“Inherent Vice” fails to connect with viewers


Cameron Hamm, Writer

After leaving Inherent Vice, I was struck with the feeling that I was missing something. Somewhere along the two and a half hour run time, after slowly becoming less and less interested in Joaquin Phoenix’s character Doc bumbling around trying to solve some sort of mystery, Inherent Vice had lost me.

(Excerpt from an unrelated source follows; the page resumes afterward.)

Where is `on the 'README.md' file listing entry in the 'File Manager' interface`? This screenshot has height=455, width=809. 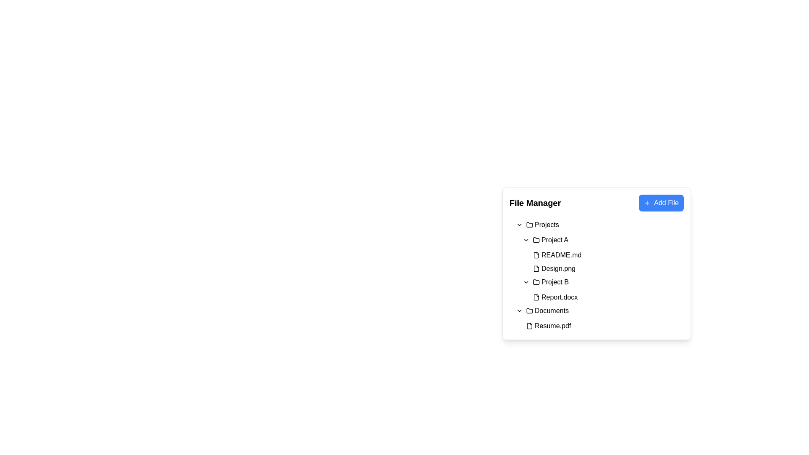
on the 'README.md' file listing entry in the 'File Manager' interface is located at coordinates (603, 255).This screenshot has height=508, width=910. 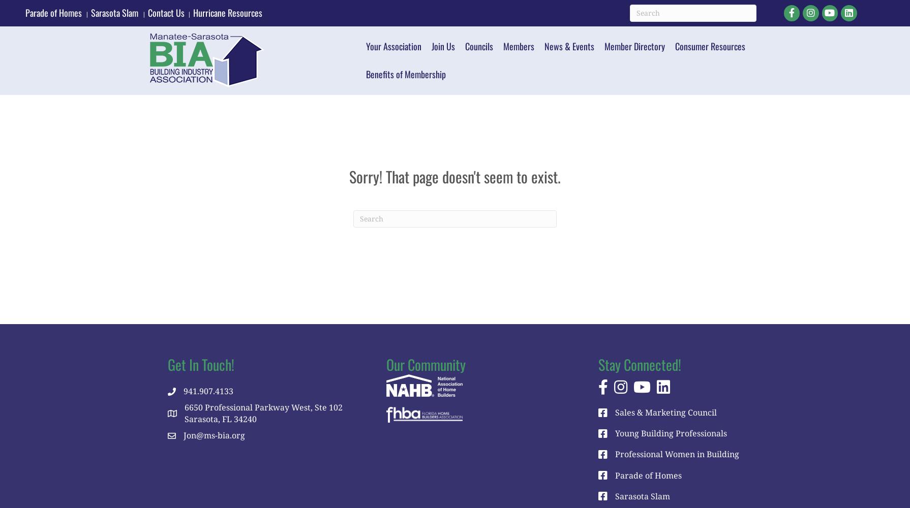 I want to click on 'Consumer Resources', so click(x=709, y=45).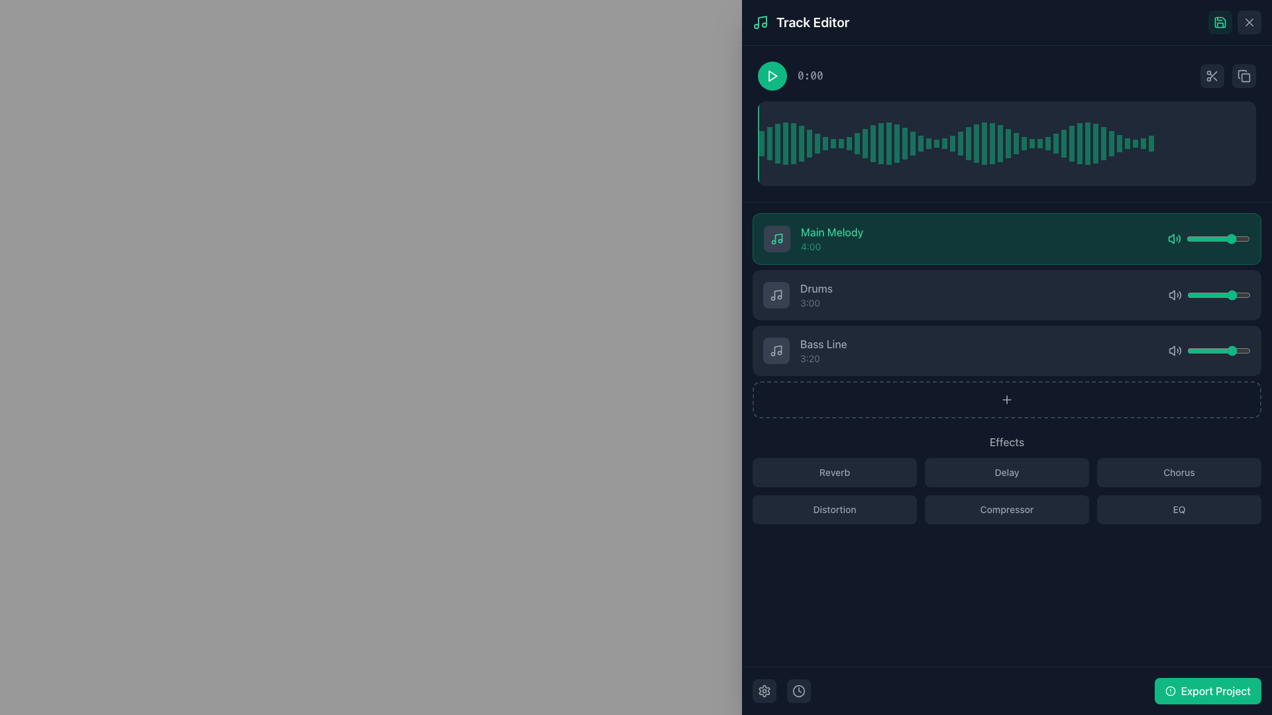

Now don’t get me wrong, in terms of style and atmosphere, director Paul Thomas Anderson does a great job of transporting the viewer into 1970s Los Angeles. Multiple times throughout the movie I felt myself whisked away from cold Kansas to the hazy summer of 1970. The hippy lifestyle is prominently showcased, and to the film’s credit it really peaked my interest in the no attachments, fringe lifestyle. Nearly every actor does a great job of selling the scene, making certain parts come to life. I’ve never particularly wanted to be a hippy, but Inherent Vice had me wanting to spend time in the film’s universe, exploring and experimenting with the characters.

However, while Inherent Vice seems chalk full of ideas, it can’t quite pick one and develop it. There are some interesting ideas floating around, like the nature of the police, good, evil, and redemption, and the individual vs society. But the sheer amount of characters, plot lines, and commentary become tangled up, resulting in a muddled mess. The dialogue didn’t help either; oftentimes it was very difficult to hear what a character was saying. A huge part of a movie’s message is conveyed through dialogue. With a chunk of that dialogue missed, I felt it hard to stay awake as I was progressively confused and bored by the film.

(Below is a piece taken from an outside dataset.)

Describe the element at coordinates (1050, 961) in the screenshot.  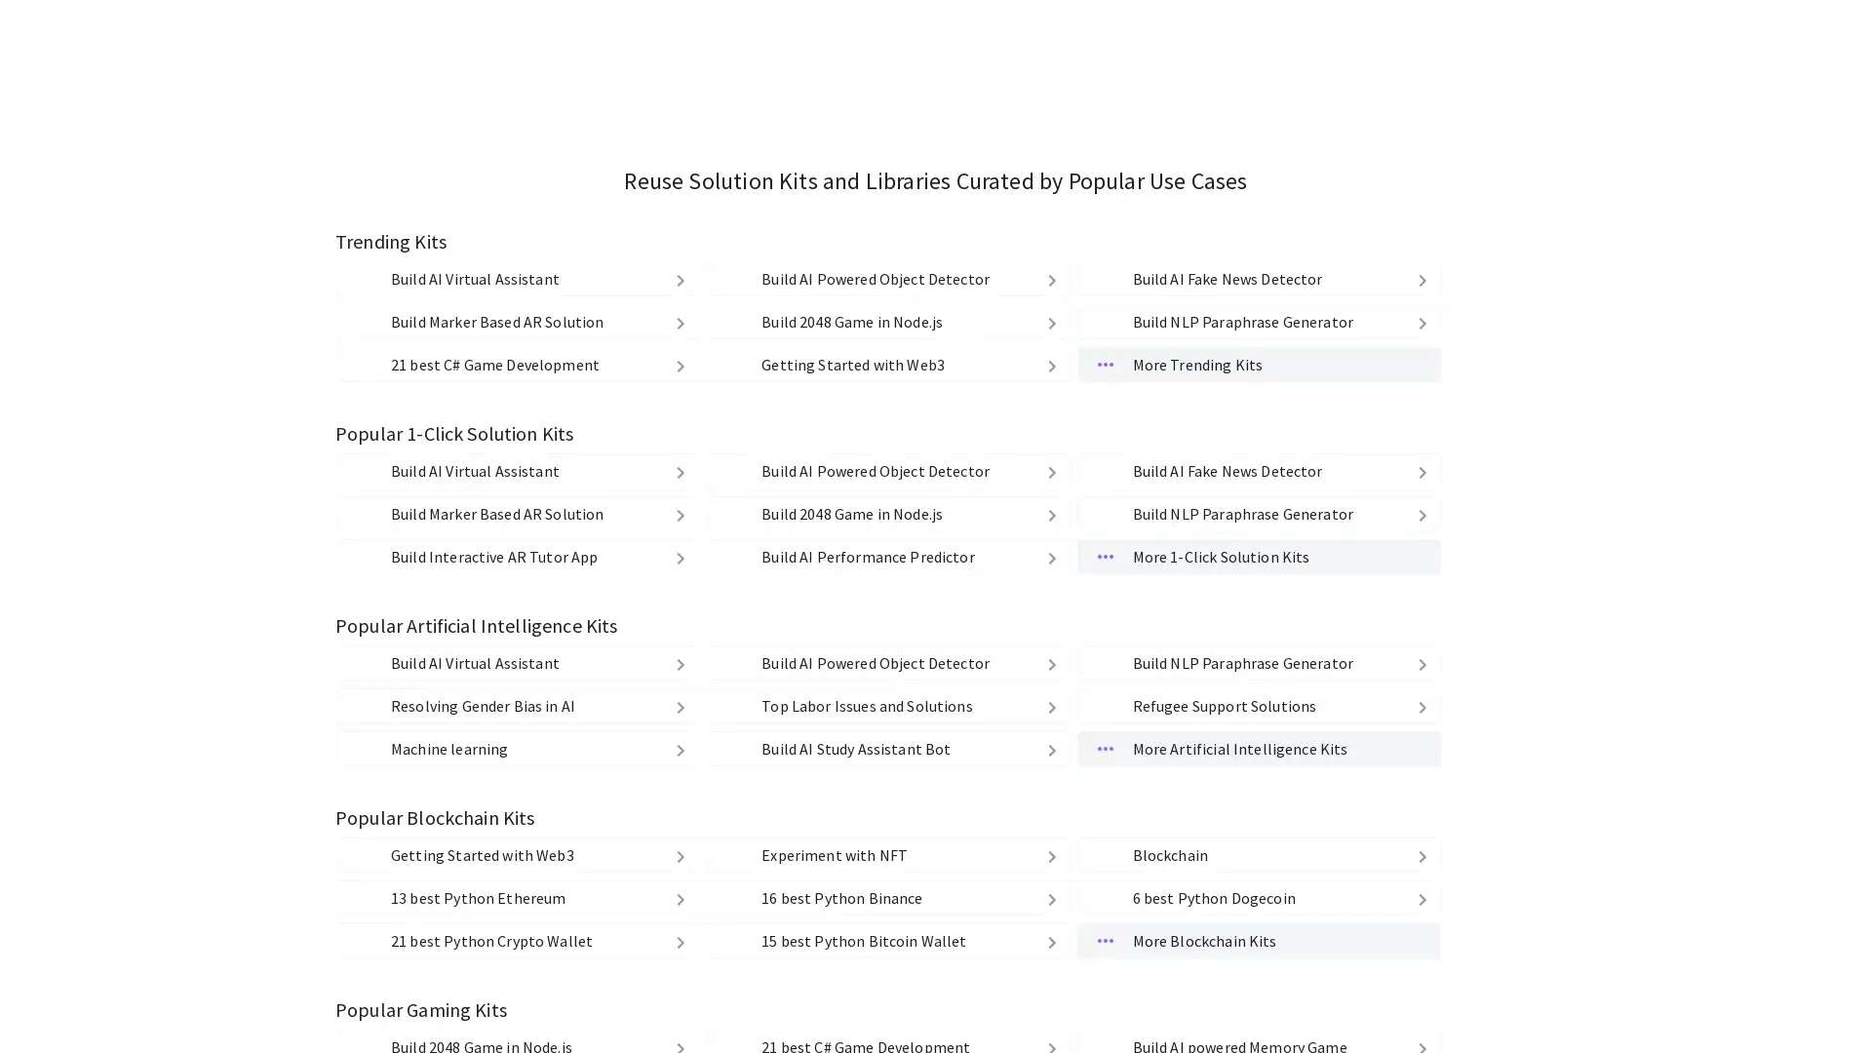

Unlike Anderson’s previous film, The Master, which had glorious performances and ensnaring camera work, this film seems to be lacking both. The acting isn’t bad by any means, but the characters just weren’t interesting enough. Similar to The Master, Inherent Vice seems like it’s trying very hard to be smart, but both had me walking away feeling unsatisfied.

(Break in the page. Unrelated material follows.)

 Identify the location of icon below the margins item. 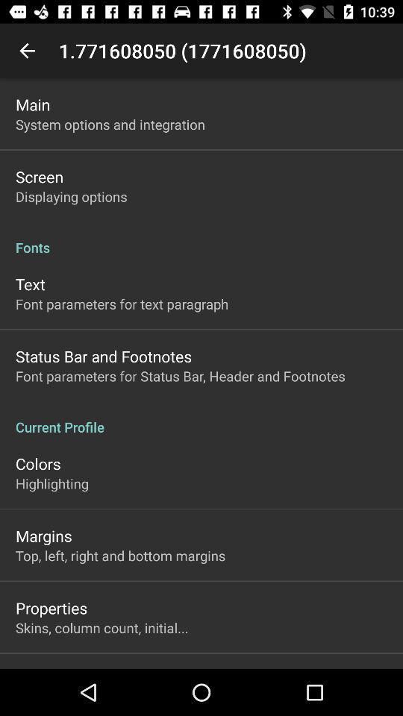
(119, 555).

In looking through what makes a movie stand out to me, I need something to connect to. Something that is relatable, and fits right into my life experiences. Besides Phoenix’s musings on his love interest, I found almost nothing to relate to, nothing powerful or coherent enough. While Anderson is sure to find acclaim with self impressed highbrow viewers or whomever, I just couldn’t get into Inherent Vice.